- **What is needed**
Give back exactly the line containing "Viewport: 1344px width, 660px height." together with all the lines after it, ending at the final line below.

[Start of section]

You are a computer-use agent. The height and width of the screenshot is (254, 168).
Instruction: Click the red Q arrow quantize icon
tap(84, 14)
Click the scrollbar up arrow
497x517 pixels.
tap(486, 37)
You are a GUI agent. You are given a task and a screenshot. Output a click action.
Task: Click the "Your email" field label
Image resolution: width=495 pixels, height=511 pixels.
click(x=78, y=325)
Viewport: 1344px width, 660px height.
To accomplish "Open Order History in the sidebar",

[End of section]

- **Answer box**
Viewport: 1344px width, 660px height.
To accomplish "Open Order History in the sidebar",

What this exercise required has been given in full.